─── Record set ───

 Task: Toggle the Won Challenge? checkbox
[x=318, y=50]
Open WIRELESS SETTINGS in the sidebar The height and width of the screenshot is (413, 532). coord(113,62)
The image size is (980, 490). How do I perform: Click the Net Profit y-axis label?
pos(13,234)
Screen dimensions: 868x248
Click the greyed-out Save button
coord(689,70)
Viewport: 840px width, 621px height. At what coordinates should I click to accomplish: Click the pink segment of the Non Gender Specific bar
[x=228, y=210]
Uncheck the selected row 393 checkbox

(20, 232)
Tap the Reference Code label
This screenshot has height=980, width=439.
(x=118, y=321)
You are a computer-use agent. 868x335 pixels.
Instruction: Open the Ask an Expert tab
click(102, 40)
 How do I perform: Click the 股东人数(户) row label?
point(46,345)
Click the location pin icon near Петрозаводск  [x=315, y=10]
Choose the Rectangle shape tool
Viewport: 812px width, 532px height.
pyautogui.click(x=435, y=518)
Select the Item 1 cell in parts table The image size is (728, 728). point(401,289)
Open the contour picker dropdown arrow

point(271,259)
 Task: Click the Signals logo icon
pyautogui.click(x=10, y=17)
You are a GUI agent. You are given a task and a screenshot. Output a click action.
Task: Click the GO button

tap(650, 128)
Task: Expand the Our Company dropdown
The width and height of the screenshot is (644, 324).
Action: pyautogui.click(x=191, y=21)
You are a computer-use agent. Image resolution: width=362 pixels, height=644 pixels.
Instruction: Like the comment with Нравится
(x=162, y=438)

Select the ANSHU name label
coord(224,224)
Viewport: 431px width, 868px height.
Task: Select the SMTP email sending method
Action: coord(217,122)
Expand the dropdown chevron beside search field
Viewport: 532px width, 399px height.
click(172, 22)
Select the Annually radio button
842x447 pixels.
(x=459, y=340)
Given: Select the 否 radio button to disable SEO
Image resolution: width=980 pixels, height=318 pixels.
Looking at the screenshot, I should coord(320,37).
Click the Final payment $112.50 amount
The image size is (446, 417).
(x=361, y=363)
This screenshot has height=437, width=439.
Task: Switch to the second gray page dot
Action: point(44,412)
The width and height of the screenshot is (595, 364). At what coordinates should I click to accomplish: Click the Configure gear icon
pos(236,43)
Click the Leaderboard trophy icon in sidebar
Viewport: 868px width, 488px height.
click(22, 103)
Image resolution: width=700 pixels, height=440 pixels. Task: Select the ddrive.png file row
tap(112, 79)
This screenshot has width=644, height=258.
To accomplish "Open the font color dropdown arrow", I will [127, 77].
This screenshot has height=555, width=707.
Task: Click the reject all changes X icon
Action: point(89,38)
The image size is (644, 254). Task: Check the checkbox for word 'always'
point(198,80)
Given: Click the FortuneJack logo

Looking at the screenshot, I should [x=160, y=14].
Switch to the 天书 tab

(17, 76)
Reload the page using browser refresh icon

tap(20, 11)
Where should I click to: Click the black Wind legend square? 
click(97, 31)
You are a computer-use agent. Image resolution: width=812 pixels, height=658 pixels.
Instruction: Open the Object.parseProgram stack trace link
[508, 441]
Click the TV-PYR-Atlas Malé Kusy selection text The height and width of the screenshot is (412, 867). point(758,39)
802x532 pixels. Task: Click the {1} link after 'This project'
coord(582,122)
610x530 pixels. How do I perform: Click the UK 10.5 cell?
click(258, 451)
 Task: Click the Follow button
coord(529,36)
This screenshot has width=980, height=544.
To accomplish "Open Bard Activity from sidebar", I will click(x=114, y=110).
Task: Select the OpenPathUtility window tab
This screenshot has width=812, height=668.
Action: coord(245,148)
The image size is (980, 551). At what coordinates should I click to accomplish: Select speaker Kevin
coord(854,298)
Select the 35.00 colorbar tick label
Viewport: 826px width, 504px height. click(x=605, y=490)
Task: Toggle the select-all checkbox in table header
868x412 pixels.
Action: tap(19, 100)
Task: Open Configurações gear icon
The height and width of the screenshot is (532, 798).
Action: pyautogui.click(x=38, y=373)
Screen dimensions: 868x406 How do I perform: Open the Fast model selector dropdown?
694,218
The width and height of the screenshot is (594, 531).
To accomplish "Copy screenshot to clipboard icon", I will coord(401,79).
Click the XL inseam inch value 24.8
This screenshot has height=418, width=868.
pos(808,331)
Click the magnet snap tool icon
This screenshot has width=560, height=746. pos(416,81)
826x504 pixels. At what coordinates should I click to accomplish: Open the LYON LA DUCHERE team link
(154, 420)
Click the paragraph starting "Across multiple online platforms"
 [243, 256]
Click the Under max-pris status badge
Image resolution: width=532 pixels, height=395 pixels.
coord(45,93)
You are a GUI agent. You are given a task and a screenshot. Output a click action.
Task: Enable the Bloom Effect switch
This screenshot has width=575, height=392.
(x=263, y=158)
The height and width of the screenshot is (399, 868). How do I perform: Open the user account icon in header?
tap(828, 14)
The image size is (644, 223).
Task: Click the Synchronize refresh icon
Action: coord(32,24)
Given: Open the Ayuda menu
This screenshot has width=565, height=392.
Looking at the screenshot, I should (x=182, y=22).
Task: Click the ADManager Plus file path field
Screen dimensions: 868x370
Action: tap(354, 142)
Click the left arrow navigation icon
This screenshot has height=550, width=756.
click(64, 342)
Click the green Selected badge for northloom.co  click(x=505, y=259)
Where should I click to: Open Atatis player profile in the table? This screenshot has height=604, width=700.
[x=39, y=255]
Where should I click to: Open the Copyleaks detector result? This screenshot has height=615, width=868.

───

Work task: Please return the records above in their exact form.

Solution:
 Task: Toggle the Won Challenge? checkbox
[x=318, y=50]
Open WIRELESS SETTINGS in the sidebar The height and width of the screenshot is (413, 532). coord(113,62)
The image size is (980, 490). How do I perform: Click the Net Profit y-axis label?
pos(13,234)
Screen dimensions: 868x248
Click the greyed-out Save button
coord(689,70)
Viewport: 840px width, 621px height. At what coordinates should I click to accomplish: Click the pink segment of the Non Gender Specific bar
[x=228, y=210]
Uncheck the selected row 393 checkbox

(20, 232)
Tap the Reference Code label
This screenshot has height=980, width=439.
(x=118, y=321)
You are a computer-use agent. 868x335 pixels.
Instruction: Open the Ask an Expert tab
click(102, 40)
 How do I perform: Click the 股东人数(户) row label?
point(46,345)
Click the location pin icon near Петрозаводск  [x=315, y=10]
Choose the Rectangle shape tool
Viewport: 812px width, 532px height.
pyautogui.click(x=435, y=518)
Select the Item 1 cell in parts table The image size is (728, 728). point(401,289)
Open the contour picker dropdown arrow

point(271,259)
 Task: Click the Signals logo icon
pyautogui.click(x=10, y=17)
You are a GUI agent. You are given a task and a screenshot. Output a click action.
Task: Click the GO button

tap(650, 128)
Task: Expand the Our Company dropdown
The width and height of the screenshot is (644, 324).
Action: pyautogui.click(x=191, y=21)
You are a computer-use agent. Image resolution: width=362 pixels, height=644 pixels.
Instruction: Like the comment with Нравится
(x=162, y=438)

Select the ANSHU name label
coord(224,224)
Viewport: 431px width, 868px height.
Task: Select the SMTP email sending method
Action: coord(217,122)
Expand the dropdown chevron beside search field
Viewport: 532px width, 399px height.
click(172, 22)
Select the Annually radio button
842x447 pixels.
(x=459, y=340)
Given: Select the 否 radio button to disable SEO
Image resolution: width=980 pixels, height=318 pixels.
Looking at the screenshot, I should coord(320,37).
Click the Final payment $112.50 amount
The image size is (446, 417).
(x=361, y=363)
This screenshot has height=437, width=439.
Task: Switch to the second gray page dot
Action: point(44,412)
The width and height of the screenshot is (595, 364). At what coordinates should I click to accomplish: Click the Configure gear icon
pos(236,43)
Click the Leaderboard trophy icon in sidebar
Viewport: 868px width, 488px height.
click(22, 103)
Image resolution: width=700 pixels, height=440 pixels. Task: Select the ddrive.png file row
tap(112, 79)
This screenshot has width=644, height=258.
To accomplish "Open the font color dropdown arrow", I will [127, 77].
This screenshot has height=555, width=707.
Task: Click the reject all changes X icon
Action: point(89,38)
The image size is (644, 254). Task: Check the checkbox for word 'always'
point(198,80)
Given: Click the FortuneJack logo

Looking at the screenshot, I should [x=160, y=14].
Switch to the 天书 tab

(17, 76)
Reload the page using browser refresh icon

tap(20, 11)
Where should I click to: Click the black Wind legend square? 
click(97, 31)
You are a computer-use agent. Image resolution: width=812 pixels, height=658 pixels.
Instruction: Open the Object.parseProgram stack trace link
[508, 441]
Click the TV-PYR-Atlas Malé Kusy selection text The height and width of the screenshot is (412, 867). point(758,39)
802x532 pixels. Task: Click the {1} link after 'This project'
coord(582,122)
610x530 pixels. How do I perform: Click the UK 10.5 cell?
click(258, 451)
 Task: Click the Follow button
coord(529,36)
This screenshot has width=980, height=544.
To accomplish "Open Bard Activity from sidebar", I will click(x=114, y=110).
Task: Select the OpenPathUtility window tab
This screenshot has width=812, height=668.
Action: coord(245,148)
The image size is (980, 551). At what coordinates should I click to accomplish: Select speaker Kevin
coord(854,298)
Select the 35.00 colorbar tick label
Viewport: 826px width, 504px height. click(x=605, y=490)
Task: Toggle the select-all checkbox in table header
868x412 pixels.
Action: tap(19, 100)
Task: Open Configurações gear icon
The height and width of the screenshot is (532, 798).
Action: pyautogui.click(x=38, y=373)
Screen dimensions: 868x406 How do I perform: Open the Fast model selector dropdown?
694,218
The width and height of the screenshot is (594, 531).
To accomplish "Copy screenshot to clipboard icon", I will coord(401,79).
Click the XL inseam inch value 24.8
This screenshot has height=418, width=868.
pos(808,331)
Click the magnet snap tool icon
This screenshot has width=560, height=746. pos(416,81)
826x504 pixels. At what coordinates should I click to accomplish: Open the LYON LA DUCHERE team link
(154, 420)
Click the paragraph starting "Across multiple online platforms"
 [243, 256]
Click the Under max-pris status badge
Image resolution: width=532 pixels, height=395 pixels.
coord(45,93)
You are a GUI agent. You are given a task and a screenshot. Output a click action.
Task: Enable the Bloom Effect switch
This screenshot has width=575, height=392.
(x=263, y=158)
The height and width of the screenshot is (399, 868). How do I perform: Open the user account icon in header?
tap(828, 14)
The image size is (644, 223).
Task: Click the Synchronize refresh icon
Action: coord(32,24)
Given: Open the Ayuda menu
This screenshot has width=565, height=392.
Looking at the screenshot, I should (x=182, y=22).
Task: Click the ADManager Plus file path field
Screen dimensions: 868x370
Action: tap(354, 142)
Click the left arrow navigation icon
This screenshot has height=550, width=756.
click(64, 342)
Click the green Selected badge for northloom.co  click(x=505, y=259)
Where should I click to: Open Atatis player profile in the table? This screenshot has height=604, width=700.
[x=39, y=255]
Where should I click to: Open the Copyleaks detector result? This screenshot has height=615, width=868.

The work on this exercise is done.